After long years of pitying glances, it is almost socially acceptable to be a Tory in North Oxford; yet even on the verge of final acceptance I find I am thwarted. For it is one thing to be a Tory, another to write a column for the hated Daily Mail. And to write an article in that paper suggesting that Mr Cameron would be wise to come clean about whether or not he has ever taken drugs — well, such an act is as heinous as it is incredible. My Irish setter and I have been shunned in the parks. My newsagent, as he dispenses copies of the Guardian and the Independent to hungry locals, looks at me with repugnance and disbelief.
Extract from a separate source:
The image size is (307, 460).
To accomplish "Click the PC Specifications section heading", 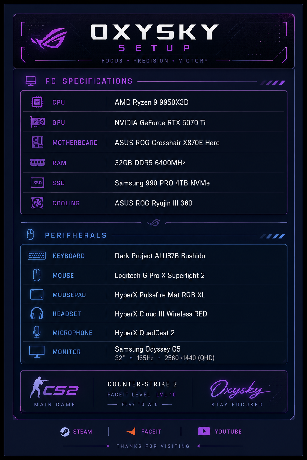I will (89, 81).
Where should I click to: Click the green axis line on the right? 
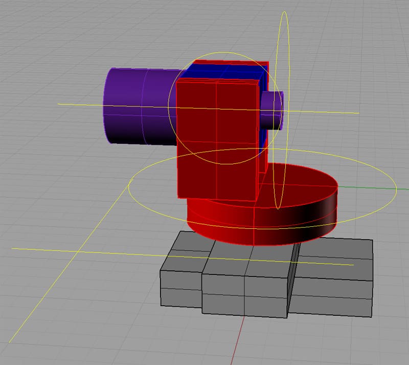[x=368, y=187]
Fifty-seven miles away the real Cameronians are euphoric, not only because their boy is going to be the next leader of the Tory party, and no doubt one day prime minister of Great Britain, but also because they believe that they have humbled the overmighty Daily Mail. In a full-page editorial, the newspaper called on Mr Cameron to come clean over drugs. He not only refused to take this advice; he won more votes among MPs than expected. Columnists and leader writers in the liberal press praised his stand. Meanwhile the Mail’s own favoured candidate, the ‘big beast’ Kenneth Clarke, landed on his face at the first fence. Among Mr Cameron’s wilder advisers — who in the Mail’s fevered imagination are presumably high on cannabis, if not cocaine — some are pressing him to break with the paper. The idea has already been mooted of making Simon Heffer (the Mail’s angry columnist, shortly to defect to the Daily Telegraph) the Conservative party’s ‘Clause Four moment’. Now the cry goes up that dumping Simon Heffer is not enough. The entire Daily Mail must be jettisoned, along with its petty bourgeois obsessions about crime and drugs and binge-drinking and immigration and gypsies and all the supposed ills that look much less alarming from the vantage point of Notting Hill.
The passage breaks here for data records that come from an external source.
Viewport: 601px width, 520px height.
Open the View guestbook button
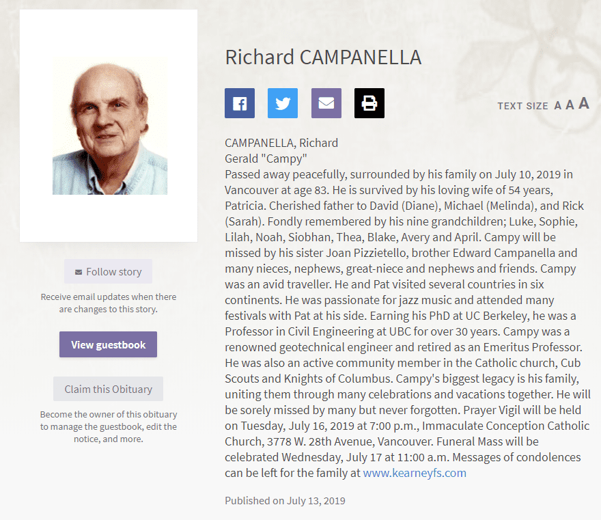click(x=108, y=344)
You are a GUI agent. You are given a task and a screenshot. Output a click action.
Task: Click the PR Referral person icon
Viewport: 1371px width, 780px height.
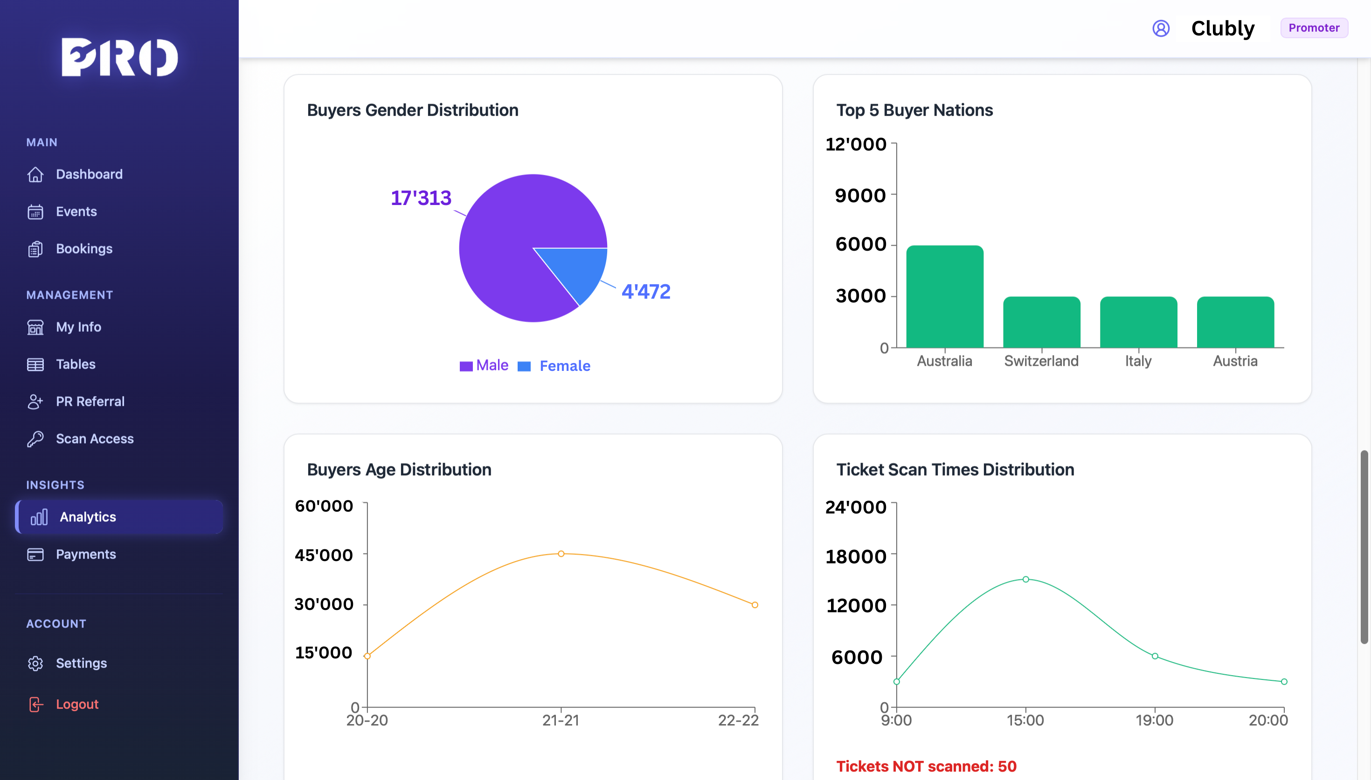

Will Mr Cameron oblige? Not if he has any sense. Even before his spat with the Mail over drugs, he has recently made a few little swipes against the paper. He privately believes that Michael Howard was too much influenced by it during the last election. (We should not forget, however, that it was Mr Cameron who wrote the Tory party manifesto, not Paul Dacre, editor of the Daily Mail.) He evidently resents the Mail’s campaign to make him own up about his alleged past drug-taking activities, though whether a few articles amount to a ‘witch-hunt’ may be doubted. So a good deal of resentment is burning in Mr Cameron’s breast, but before he takes the advice of his wilder brethren he should take a look at the arithmetic.
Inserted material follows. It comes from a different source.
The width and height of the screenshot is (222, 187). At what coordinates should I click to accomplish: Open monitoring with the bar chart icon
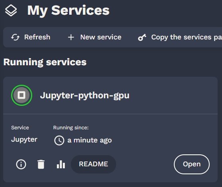coord(61,164)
The Mail has a circulation of about 2.4 million copies a day. On the standard assumption that each copy is read by two and a half people, if you will forgive the idiocy, that implies a readership of 6 million. According to Mori, 57 per cent of Mail readers voted Tory in May 2005, which amounts to nearly 3.5 million people. At the election 8,772,473 people voted Conservative, of whom, it may be reasonably supposed, unless I am missing something, almost 40 per cent of them were Daily Mail readers. Of course this does not mean that they all subscribe to the Mail’s political agenda — the paper also has many Labour readers — but it is a reasonable assumption that they may be influenced by it. Only a brave man would seek a showdown with a paper that has very many more Tory-voting readers than any other.